▶ [EXERCISE GOAL] Reproduce the material in full, substituting "Soldes" for every occurrence of "Déstockage" and leaving everything else unchanged. Omit the pictures from your answer.

▶ [GIVEN RECORDS]
>>
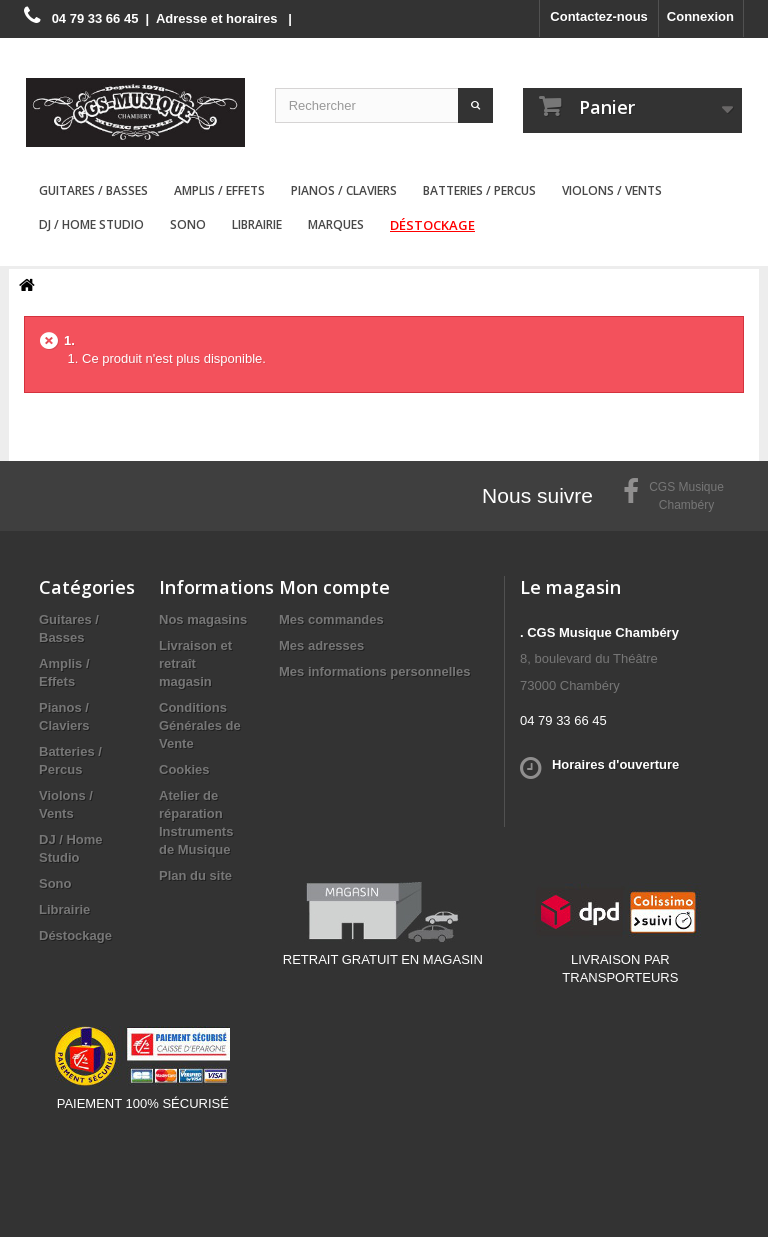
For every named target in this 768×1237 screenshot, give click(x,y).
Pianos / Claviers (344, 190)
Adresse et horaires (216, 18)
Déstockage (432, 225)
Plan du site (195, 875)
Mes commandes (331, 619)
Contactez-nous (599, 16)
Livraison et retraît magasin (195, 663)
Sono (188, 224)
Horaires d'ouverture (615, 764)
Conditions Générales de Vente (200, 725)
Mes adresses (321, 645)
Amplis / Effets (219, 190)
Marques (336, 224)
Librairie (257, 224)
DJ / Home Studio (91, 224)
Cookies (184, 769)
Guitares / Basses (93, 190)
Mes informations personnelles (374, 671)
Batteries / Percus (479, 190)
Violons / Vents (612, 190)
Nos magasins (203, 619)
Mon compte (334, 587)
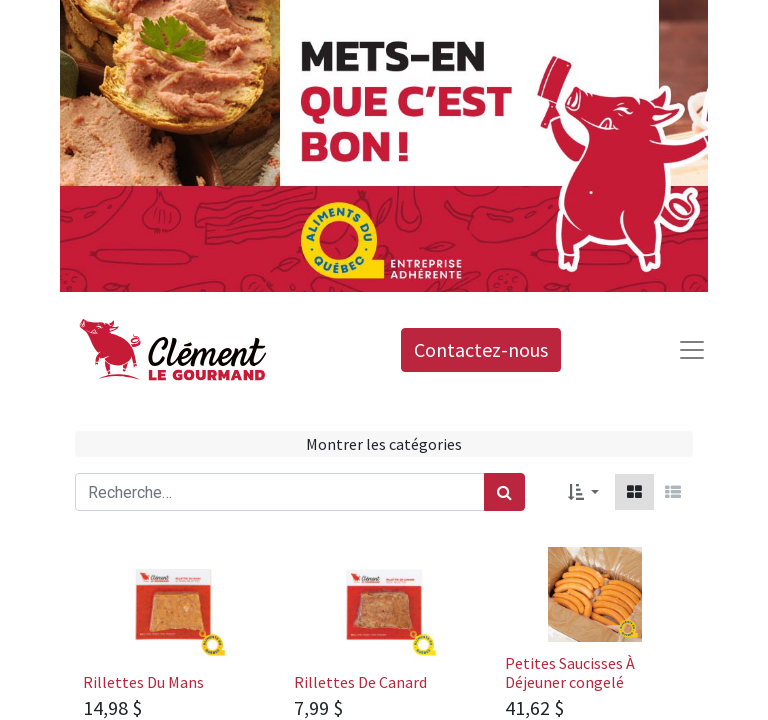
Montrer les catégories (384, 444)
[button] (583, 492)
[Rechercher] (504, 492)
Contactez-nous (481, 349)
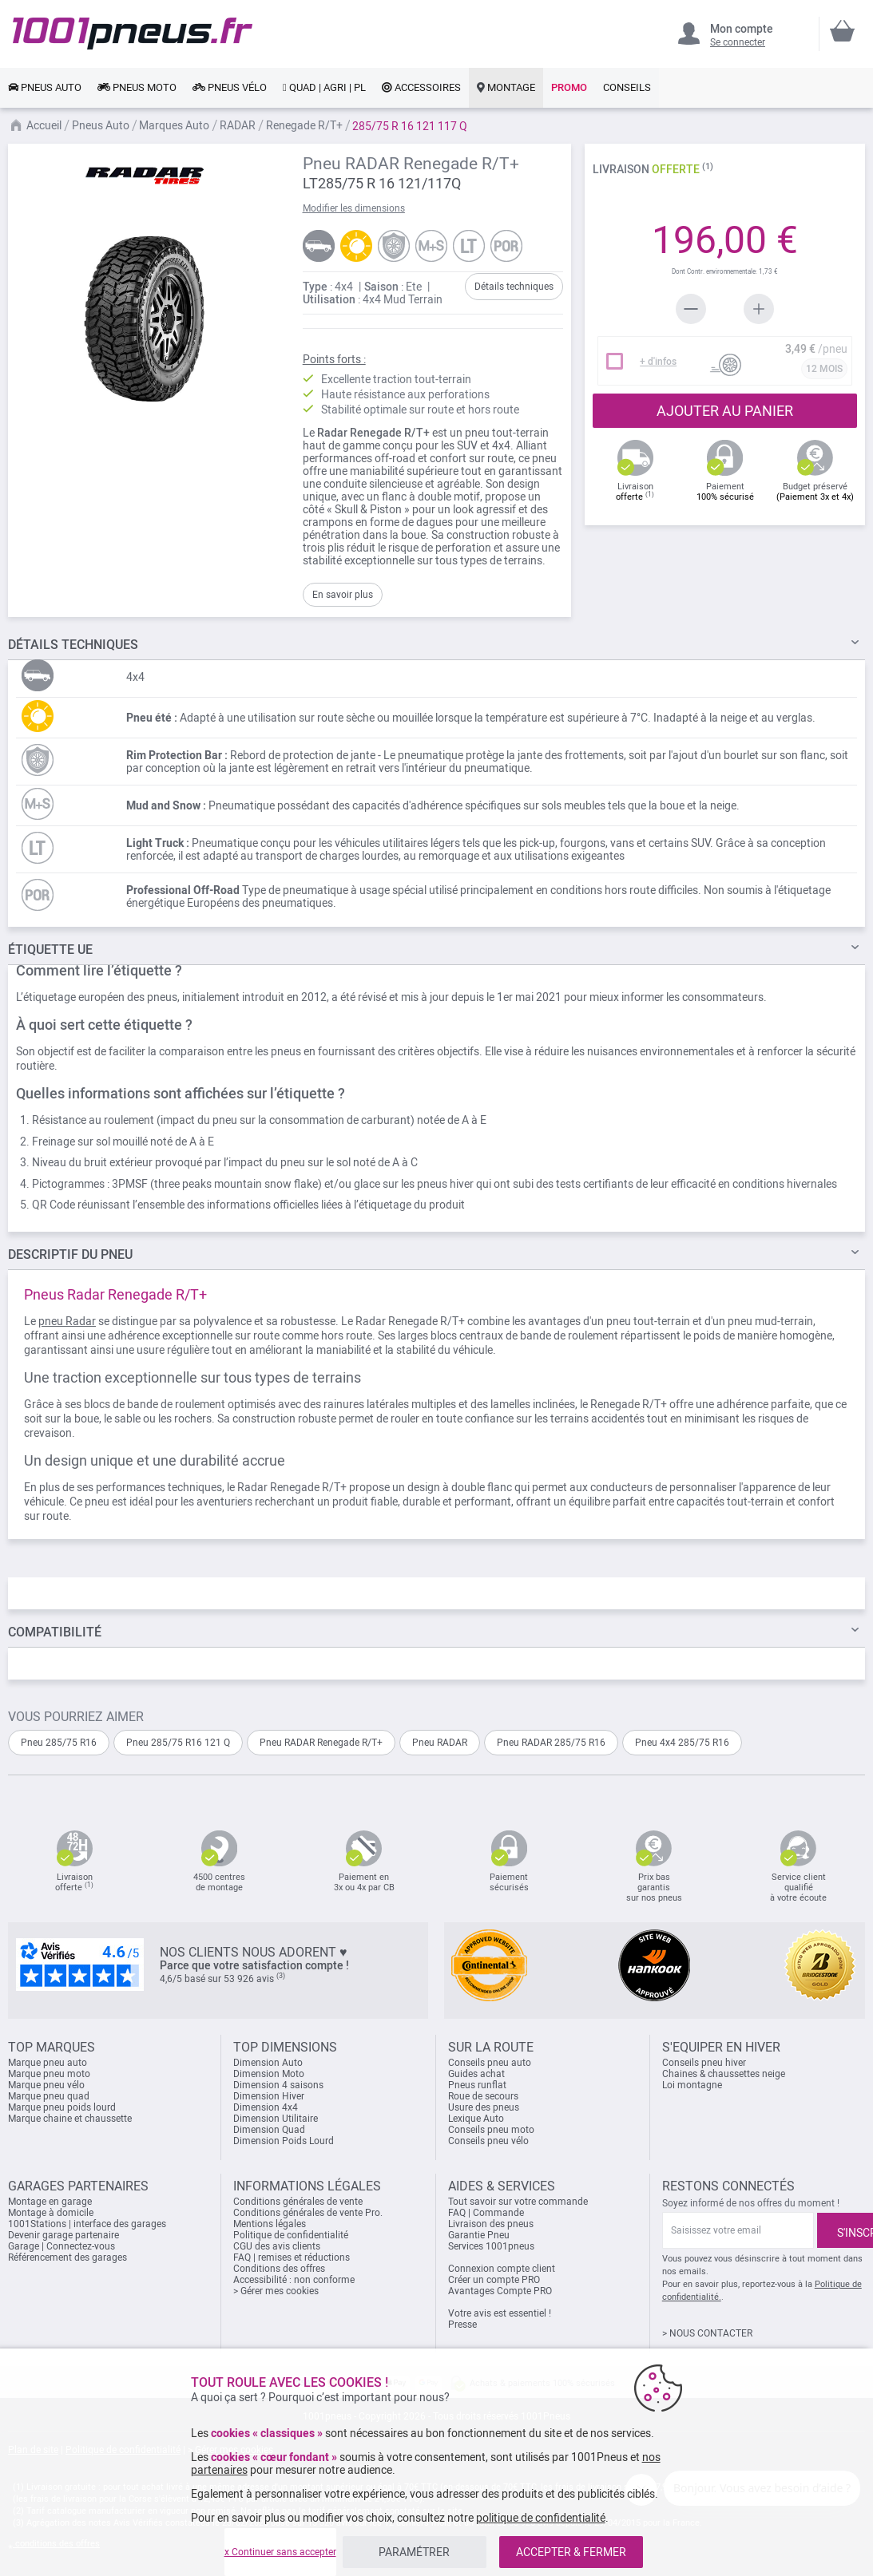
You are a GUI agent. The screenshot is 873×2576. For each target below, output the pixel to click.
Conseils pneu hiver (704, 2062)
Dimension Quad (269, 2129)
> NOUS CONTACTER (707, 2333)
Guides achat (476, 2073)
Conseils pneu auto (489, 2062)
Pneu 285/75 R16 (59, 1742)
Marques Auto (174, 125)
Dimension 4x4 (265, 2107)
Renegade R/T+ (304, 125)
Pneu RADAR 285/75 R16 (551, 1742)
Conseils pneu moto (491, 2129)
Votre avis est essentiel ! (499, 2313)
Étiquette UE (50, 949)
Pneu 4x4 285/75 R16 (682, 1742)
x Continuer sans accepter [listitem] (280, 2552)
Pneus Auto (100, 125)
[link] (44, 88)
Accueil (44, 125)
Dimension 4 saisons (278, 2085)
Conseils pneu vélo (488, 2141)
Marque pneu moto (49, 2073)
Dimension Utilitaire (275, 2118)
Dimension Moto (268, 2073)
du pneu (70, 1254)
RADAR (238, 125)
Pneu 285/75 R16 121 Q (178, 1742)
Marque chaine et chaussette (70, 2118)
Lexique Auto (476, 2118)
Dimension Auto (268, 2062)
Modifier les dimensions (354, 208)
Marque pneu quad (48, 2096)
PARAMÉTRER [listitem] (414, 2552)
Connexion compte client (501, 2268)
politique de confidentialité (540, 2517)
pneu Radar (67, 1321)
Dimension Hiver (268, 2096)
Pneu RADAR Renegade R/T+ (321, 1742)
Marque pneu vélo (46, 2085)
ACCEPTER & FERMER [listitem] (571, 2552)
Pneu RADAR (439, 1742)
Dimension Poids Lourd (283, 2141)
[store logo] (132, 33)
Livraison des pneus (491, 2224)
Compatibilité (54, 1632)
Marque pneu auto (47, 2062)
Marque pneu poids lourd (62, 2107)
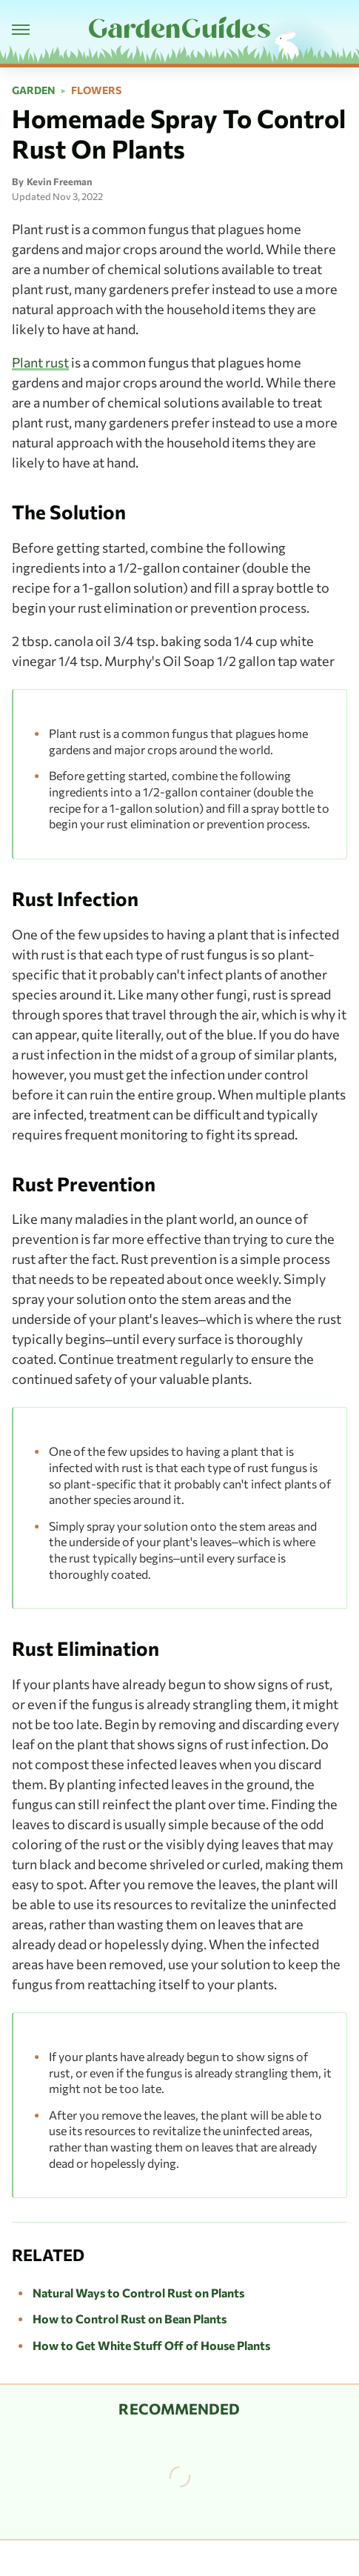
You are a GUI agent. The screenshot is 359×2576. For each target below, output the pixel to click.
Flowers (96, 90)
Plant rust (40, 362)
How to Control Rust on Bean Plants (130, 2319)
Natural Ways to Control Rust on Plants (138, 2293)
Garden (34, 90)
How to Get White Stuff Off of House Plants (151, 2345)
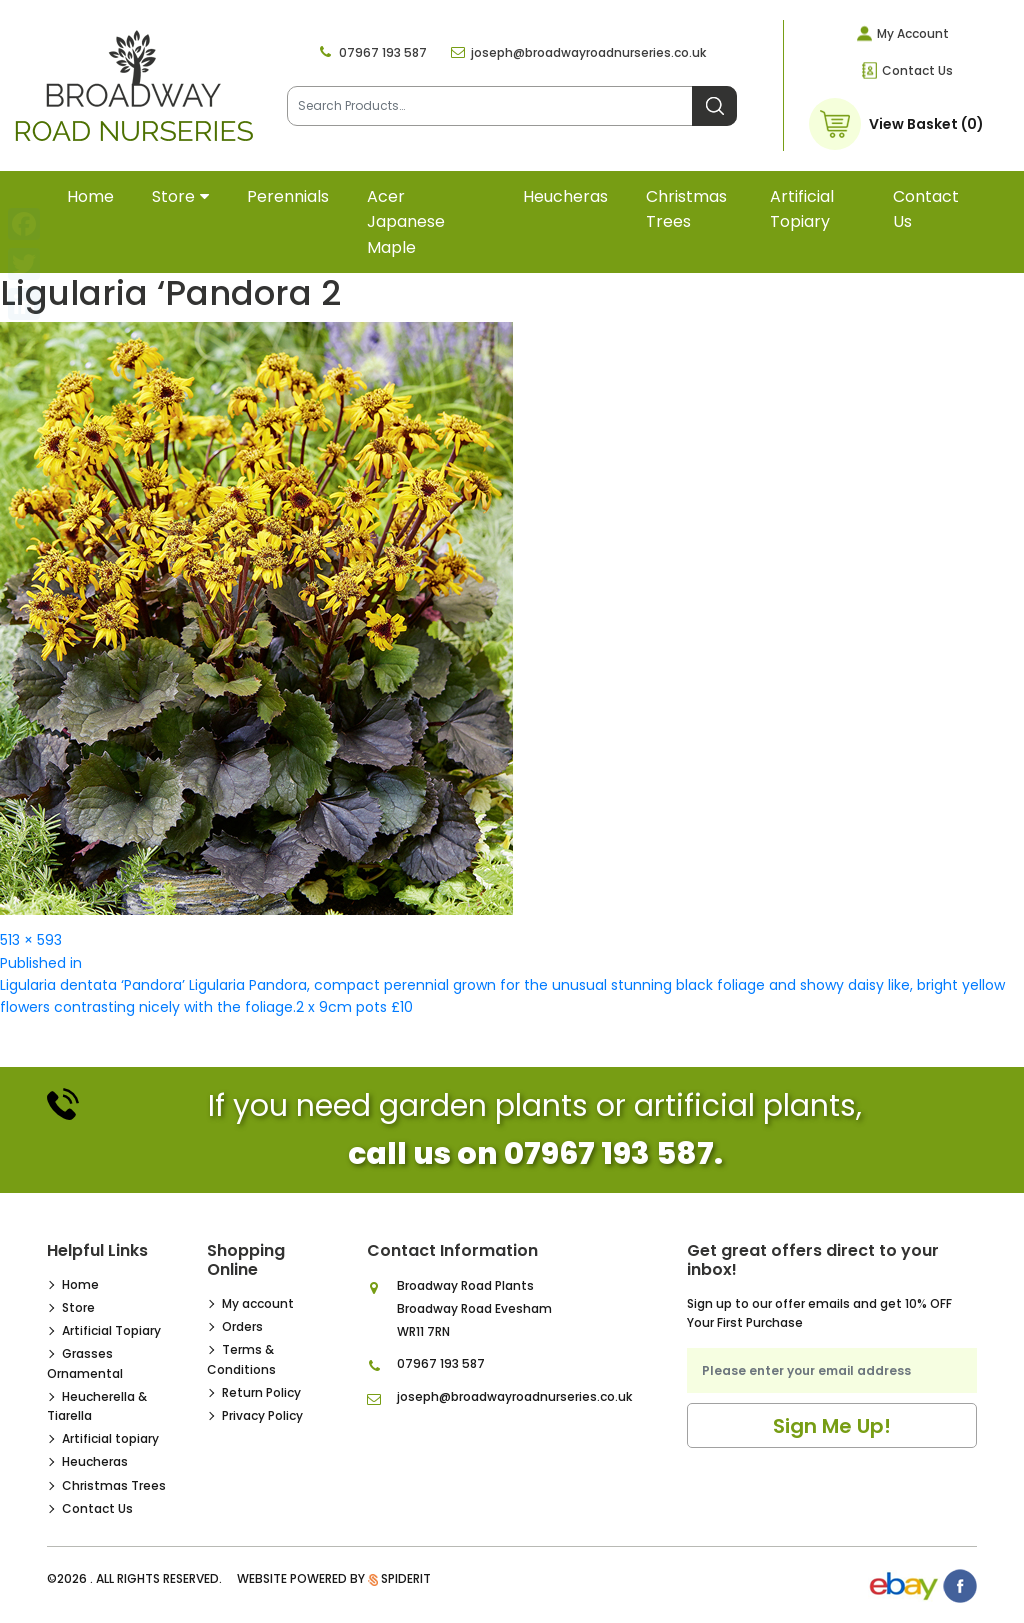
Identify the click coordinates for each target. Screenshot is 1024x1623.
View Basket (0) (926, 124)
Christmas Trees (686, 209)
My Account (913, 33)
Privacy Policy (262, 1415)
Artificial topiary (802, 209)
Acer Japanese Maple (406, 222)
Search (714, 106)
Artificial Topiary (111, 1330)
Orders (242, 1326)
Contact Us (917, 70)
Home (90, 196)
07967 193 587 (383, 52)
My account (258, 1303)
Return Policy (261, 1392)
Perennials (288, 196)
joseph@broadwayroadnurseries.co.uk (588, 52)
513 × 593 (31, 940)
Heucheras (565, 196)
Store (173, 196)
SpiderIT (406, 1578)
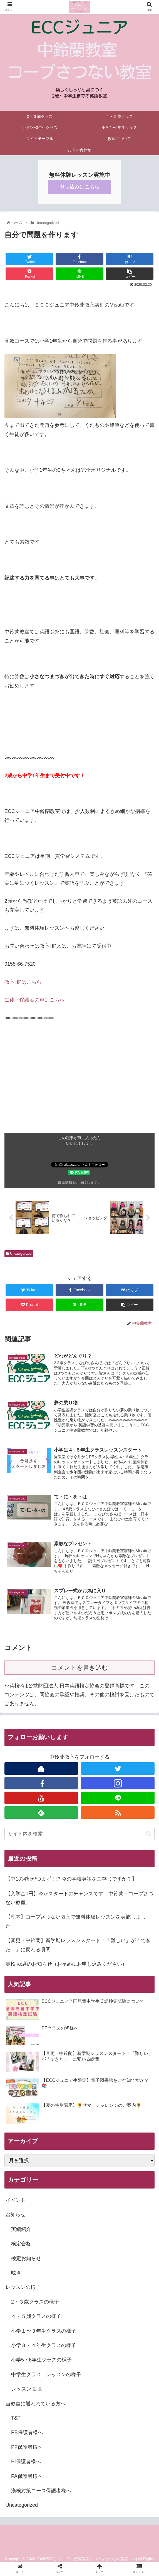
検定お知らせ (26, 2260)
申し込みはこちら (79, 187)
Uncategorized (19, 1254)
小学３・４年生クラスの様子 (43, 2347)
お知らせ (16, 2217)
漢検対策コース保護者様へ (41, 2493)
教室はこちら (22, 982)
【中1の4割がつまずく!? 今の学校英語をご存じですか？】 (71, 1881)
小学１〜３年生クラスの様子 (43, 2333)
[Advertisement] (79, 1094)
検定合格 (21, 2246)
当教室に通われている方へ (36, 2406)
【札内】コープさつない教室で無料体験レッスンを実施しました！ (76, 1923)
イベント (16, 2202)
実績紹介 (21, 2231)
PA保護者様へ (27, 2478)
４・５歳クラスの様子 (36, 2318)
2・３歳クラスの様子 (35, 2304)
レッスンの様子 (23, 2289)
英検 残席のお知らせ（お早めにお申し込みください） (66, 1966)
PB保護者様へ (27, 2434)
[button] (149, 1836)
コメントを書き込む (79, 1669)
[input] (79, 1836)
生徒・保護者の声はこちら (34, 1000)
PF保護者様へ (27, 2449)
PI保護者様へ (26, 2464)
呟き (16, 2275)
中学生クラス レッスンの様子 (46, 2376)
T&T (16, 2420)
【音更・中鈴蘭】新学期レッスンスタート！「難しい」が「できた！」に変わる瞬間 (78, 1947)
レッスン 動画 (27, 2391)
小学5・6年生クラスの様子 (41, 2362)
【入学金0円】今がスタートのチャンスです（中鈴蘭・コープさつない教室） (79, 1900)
<<
▶ [WRITTEN SOLUTION]
For every named target in this 768×1237 screenshot, give click(x,y).
Pianos / Claviers (344, 190)
Adresse et horaires (216, 18)
Soldes (432, 225)
Plan du site (195, 875)
Mes commandes (331, 619)
Contactez-nous (599, 16)
Livraison et retraît magasin (195, 663)
Sono (188, 224)
Horaires d'ouverture (615, 764)
Conditions Générales de Vente (200, 725)
Mes adresses (321, 645)
Amplis / Effets (219, 190)
Marques (336, 224)
Librairie (257, 224)
DJ / Home Studio (91, 224)
Cookies (184, 769)
Guitares / Basses (93, 190)
Mes informations personnelles (374, 671)
Batteries / Percus (479, 190)
Violons / Vents (612, 190)
Nos magasins (203, 619)
Mon compte (334, 587)
Montrer les catégories (384, 444)
[button] (583, 492)
[Rechercher] (504, 492)
Contactez-nous (481, 349)
You are a GUI agent. The screenshot is 873×2576. For each target below, output the pixel to click.
Conseils pneu hiver (704, 2062)
Dimension Quad (269, 2129)
> NOUS CONTACTER (707, 2333)
Guides achat (476, 2073)
Conseils pneu auto (489, 2062)
Pneu 285/75 R16 (59, 1742)
Marques Auto (174, 125)
Dimension 4x4 (265, 2107)
Renegade R/T+ (304, 125)
Pneu RADAR 285/75 R16 (551, 1742)
Conseils pneu moto (491, 2129)
Votre avis est essentiel ! (499, 2313)
Étiquette UE (50, 949)
Pneu 4x4 285/75 R16 (682, 1742)
x Continuer sans accepter [listitem] (280, 2552)
Pneus Auto (100, 125)
[link] (44, 88)
Accueil (44, 125)
Dimension 4 saisons (278, 2085)
Conseils pneu vélo (488, 2141)
Marque pneu moto (49, 2073)
Dimension Utilitaire (275, 2118)
Dimension Moto (268, 2073)
du pneu (70, 1254)
RADAR (238, 125)
Pneu 285/75 R16 121 Q (178, 1742)
Marque chaine et chaussette (70, 2118)
Lexique Auto (476, 2118)
Dimension Auto (268, 2062)
Modifier les dimensions (354, 208)
Marque pneu quad (48, 2096)
PARAMÉTRER [listitem] (414, 2552)
Connexion compte client (501, 2268)
politique de confidentialité (540, 2517)
pneu Radar (67, 1321)
Dimension Hiver (268, 2096)
Pneu RADAR Renegade R/T+ (321, 1742)
Marque pneu vélo (46, 2085)
ACCEPTER & FERMER [listitem] (571, 2552)
Pneu RADAR (439, 1742)
Dimension Poids Lourd (283, 2141)
[store logo] (132, 33)
Livraison des pneus (491, 2224)
Compatibilité (54, 1632)
Marque pneu auto (47, 2062)
Marque pneu poids lourd (62, 2107)
You are a GUI agent. The screenshot is 359×2576. For each target below, output the pixel to click.
Flowers (96, 90)
Plant rust (40, 362)
How to Control Rust on Bean Plants (130, 2319)
Natural Ways to Control Rust on Plants (138, 2293)
Garden (34, 90)
How to Get White Stuff Off of House Plants (151, 2345)
Identify the click coordinates for each target. Screenshot is 1024x1623.
View Basket (0) (926, 124)
Christmas Trees (686, 209)
My Account (913, 33)
Privacy Policy (262, 1415)
Artificial topiary (802, 209)
Acer Japanese Maple (406, 222)
Search (714, 106)
Artificial Topiary (111, 1330)
Orders (242, 1326)
Contact Us (917, 70)
Home (90, 196)
07967 193 587 (383, 52)
My account (258, 1303)
Return Policy (261, 1392)
Perennials (288, 196)
joseph@broadwayroadnurseries.co.uk (588, 52)
513 × 593 (31, 940)
Heucheras (565, 196)
Store (173, 196)
SpiderIT (406, 1578)
検定お知らせ (26, 2260)
申し込みはこちら (79, 187)
Uncategorized (19, 1254)
小学３・４年生クラスの様子 (43, 2347)
お知らせ (16, 2217)
漢検対策コース保護者様へ (41, 2493)
教室はこちら (22, 982)
【中1の4割がつまずく!? 今の学校英語をご存じですか？】 (71, 1881)
小学１〜３年生クラスの様子 (43, 2333)
[Advertisement] (79, 1094)
検定合格 (21, 2246)
当教室に通われている方へ (36, 2406)
【札内】コープさつない教室で無料体験レッスンを実施しました！ (76, 1923)
イベント (16, 2202)
実績紹介 (21, 2231)
PA保護者様へ (27, 2478)
４・５歳クラスの様子 (36, 2318)
2・３歳クラスの様子 (35, 2304)
レッスンの様子 (23, 2289)
英検 残席のお知らせ（お早めにお申し込みください） (66, 1966)
PB保護者様へ (27, 2434)
[button] (149, 1836)
コメントを書き込む (79, 1669)
[input] (79, 1836)
生徒・保護者の声はこちら (34, 1000)
PF保護者様へ (27, 2449)
PI保護者様へ (26, 2464)
呟き (16, 2275)
中学生クラス レッスンの様子 (46, 2376)
T&T (16, 2420)
【音更・中鈴蘭】新学期レッスンスタート！「難しい」が「できた！」に変わる瞬間 (78, 1947)
レッスン 動画 (27, 2391)
小学5・6年生クラスの様子 (41, 2362)
【入学金0円】今がスタートのチャンスです（中鈴蘭・コープさつない教室） (79, 1900)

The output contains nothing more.